Problem statement: The expected output is an exact copy of the lines from the one containing "The height and width of the screenshot is (684, 981)." to the final line below, minus any pictures.

Source material:
▽
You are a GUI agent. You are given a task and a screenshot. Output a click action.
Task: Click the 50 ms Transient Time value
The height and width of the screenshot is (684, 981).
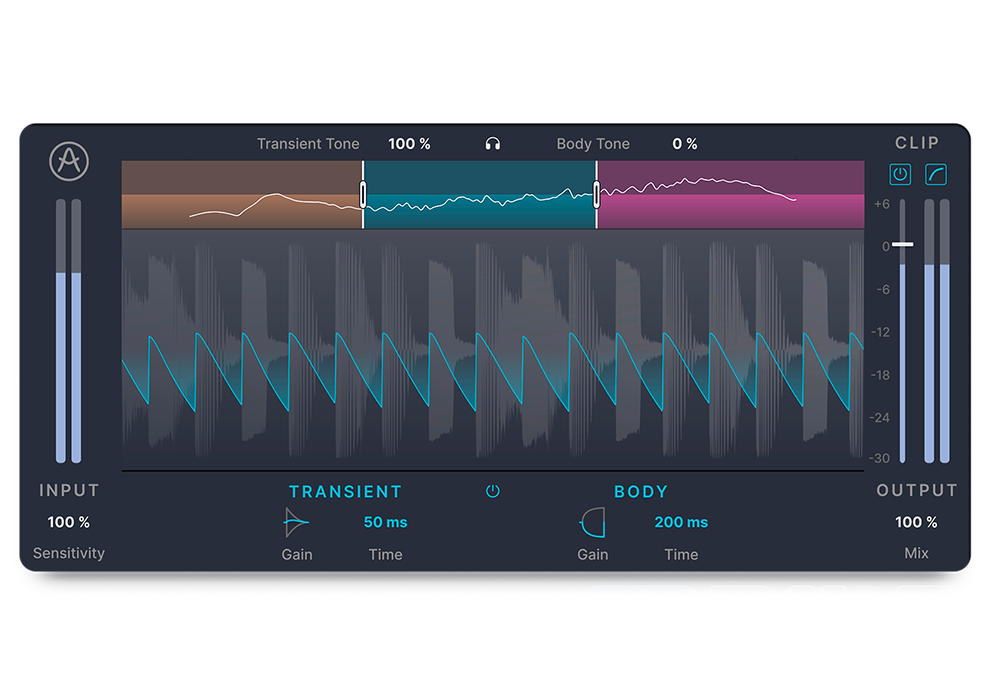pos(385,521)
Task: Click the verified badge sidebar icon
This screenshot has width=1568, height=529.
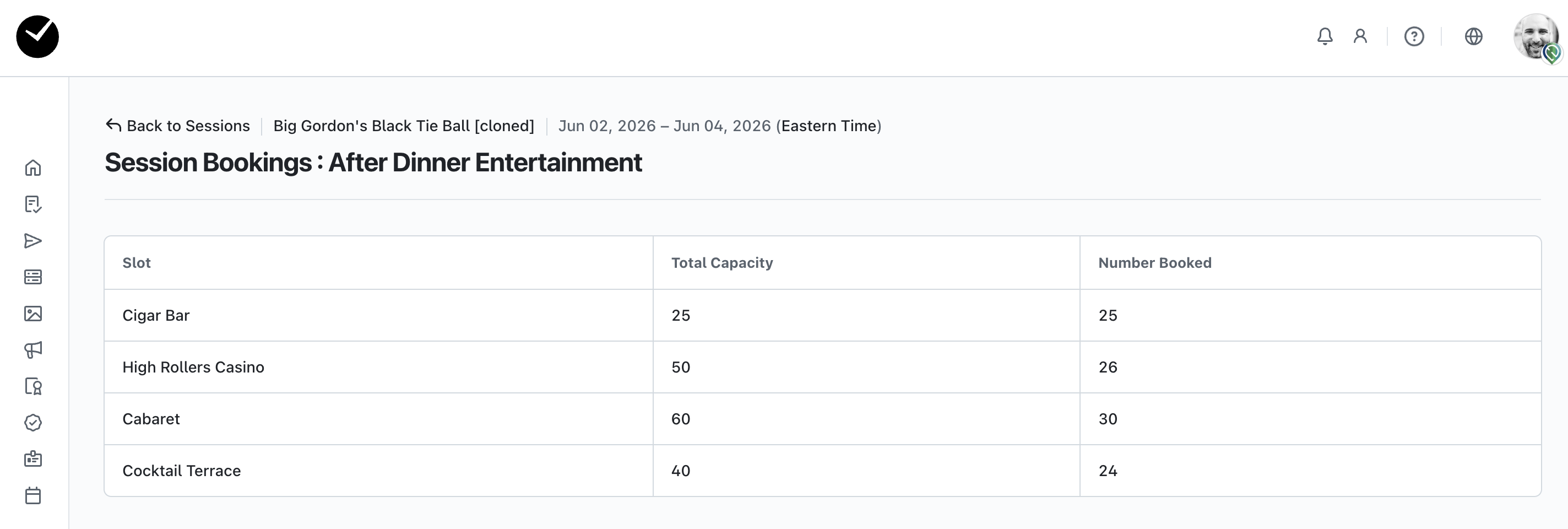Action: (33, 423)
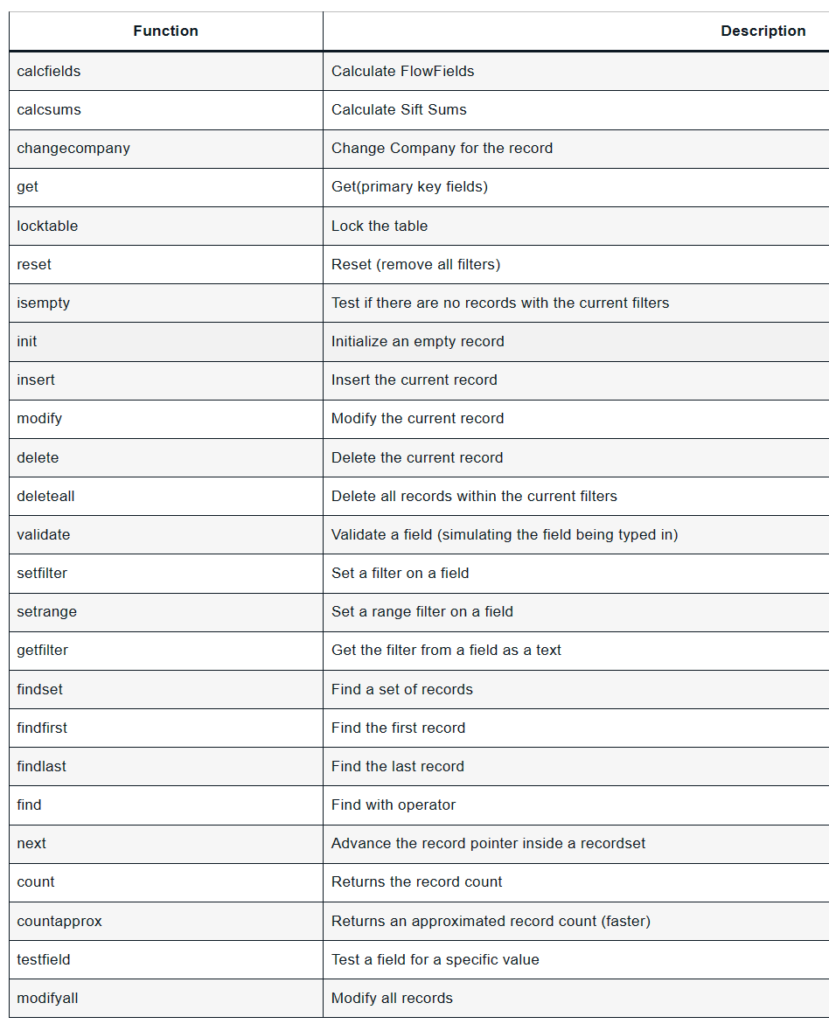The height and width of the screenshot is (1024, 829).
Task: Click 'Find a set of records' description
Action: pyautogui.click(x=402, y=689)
△
Your response:
The height and width of the screenshot is (684, 981).
pos(385,521)
Task: Click the verified badge sidebar icon
This screenshot has width=1568, height=529.
Action: (33, 423)
The height and width of the screenshot is (1024, 829).
Task: Click 'Find a set of records' description
Action: pyautogui.click(x=402, y=689)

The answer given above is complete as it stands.